CLEVELAND — There are more than 800 different jobs across all branches of the U.S. Military, but what happens when our service members leave active duty and return home?
Help Wanted Ohio is News 5's commitment to looking into workforce challenges and success in Northeast Ohio.
There is a new report that focuses on the untapped potential of our veterans. It is from Team NEO: Northeast Ohio’s economic development partner of JobsOhio.
"I was stationed in South Korea, Qatar, Saudi Arabia, and Afghanistan," said Brandon Thompson while pointing to a world map hanging in a hallway at the Veteran and Military Resource Center at Cleveland State University.
Thompson served eight years with the U.S. Air Force. His job was with the Air Force Security Forces.
"When our students come here, they put a pin in their favorite place to be stationed," he said.
Thompson, 35, now serves as the director of the Veteran Student Services Program at Cleveland State University, helping vets map out their next chapter.
"This is the perfect place for you to come as a veteran," he said.
Thompson should know; he came to CSU to get his bachelor’s and master’s degrees before taking over the job as director.
CSU is ranked 20th in the nation on the Military Times Best for Vets College list.

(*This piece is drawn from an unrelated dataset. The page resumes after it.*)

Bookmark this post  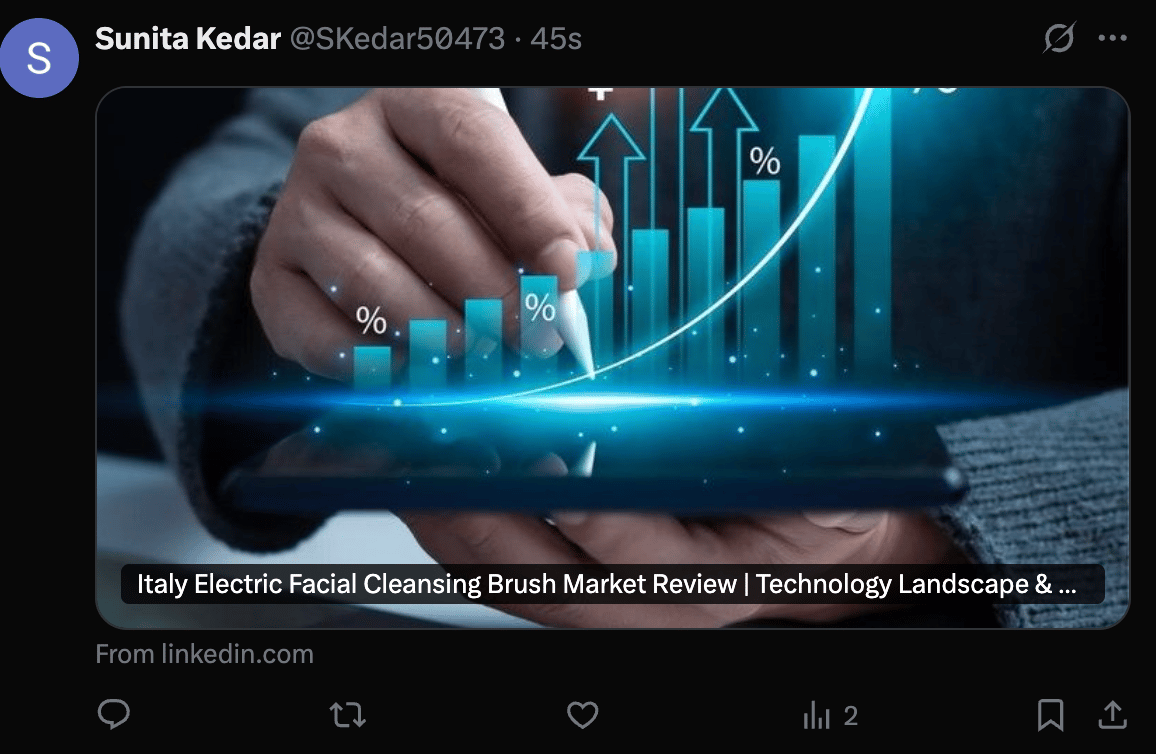1051,715

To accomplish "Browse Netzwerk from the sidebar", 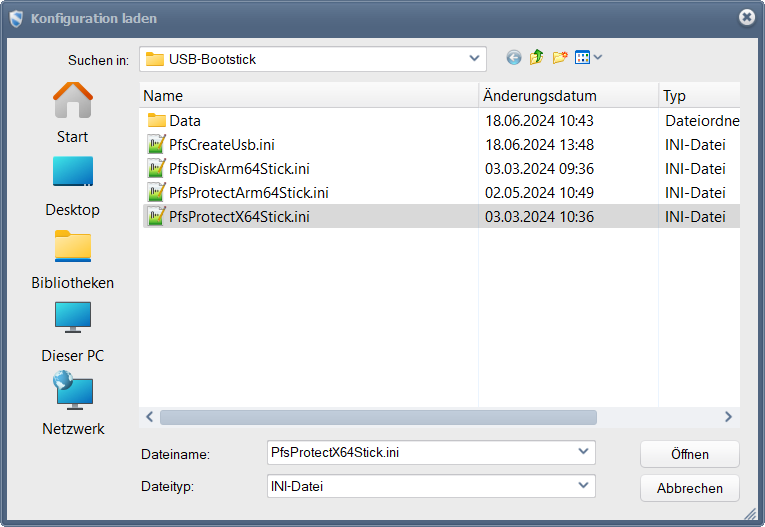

"The big part is developing that community, that sense of belonging," said Thompson "If people feel like they belong somewhere, they can succeed there."

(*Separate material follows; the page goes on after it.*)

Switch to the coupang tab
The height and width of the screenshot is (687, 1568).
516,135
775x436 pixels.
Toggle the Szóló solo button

It is exactly what's outlined in Team NEO's report. Unemployment isn't the problem for working-age veterans. Their workforce participation rate is high and so is their skill level. It is the transition to civilian work that can lead to one in three vets being underemployed.

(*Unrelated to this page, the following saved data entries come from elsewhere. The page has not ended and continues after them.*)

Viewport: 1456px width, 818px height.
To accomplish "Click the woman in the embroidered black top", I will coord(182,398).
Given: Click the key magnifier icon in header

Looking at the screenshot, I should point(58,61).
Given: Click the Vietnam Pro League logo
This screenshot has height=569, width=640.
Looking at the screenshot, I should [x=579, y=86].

"A lot of it really comes back to culture and the way employers think about hiring, and the way employers think about skill transferability," said Jacob Duritsky with Team NEO.
The report is geared toward employers but also contains helpful resources for veterans.
Strong veteran employment is important to Northeast Ohio: home to more vets than any other region in the state and to a variety of military installations, veteran support services, and research facilities. The defense sector is big here and economic leaders want to strengthen and grow it.
"And we're thinking about people who are coming back and leveraging them as a new asset in our labor force," said Duritsky.
"You do not need to be a veteran to support veterans," said Thompson.
He says solutions start with just talking with veterans about their experience in service and reentering civilian life.
He said he felt different after leaving service.
"Absolutely, I didn't really know what to do with myself," he explained.
Thompson said his dad, also veteran, told him it would take a couple of years.
"And, he was absolutely right," he said.
Thompson said that's why a veteran-focused center, like the one at CSU, is so important.
"We've got the whole support structure here.”
Veterans can get the support they need while achieving degrees with the benefits they've earned.
"We don't want veterans to take any job," he said. "Let's get them out the door and into higher-quality jobs."
Team NEO and Thompson said it is essential employers know this veteran population is here.
"They're highly skilled and they're ready to help you reach your goals," said Thompson.
He said the average age for a student veteran at CSU is about 27, but they have vets in their 70s too.
Ohio Means Job gives priority of service to veterans, and Ohio employers who designate themselves as military-friendly will have veteran resumes sent to the top of their options.
The veteran report is a supplement to Team NEO's talent work. Later this summer, they plan to update the women and minority reports, as well.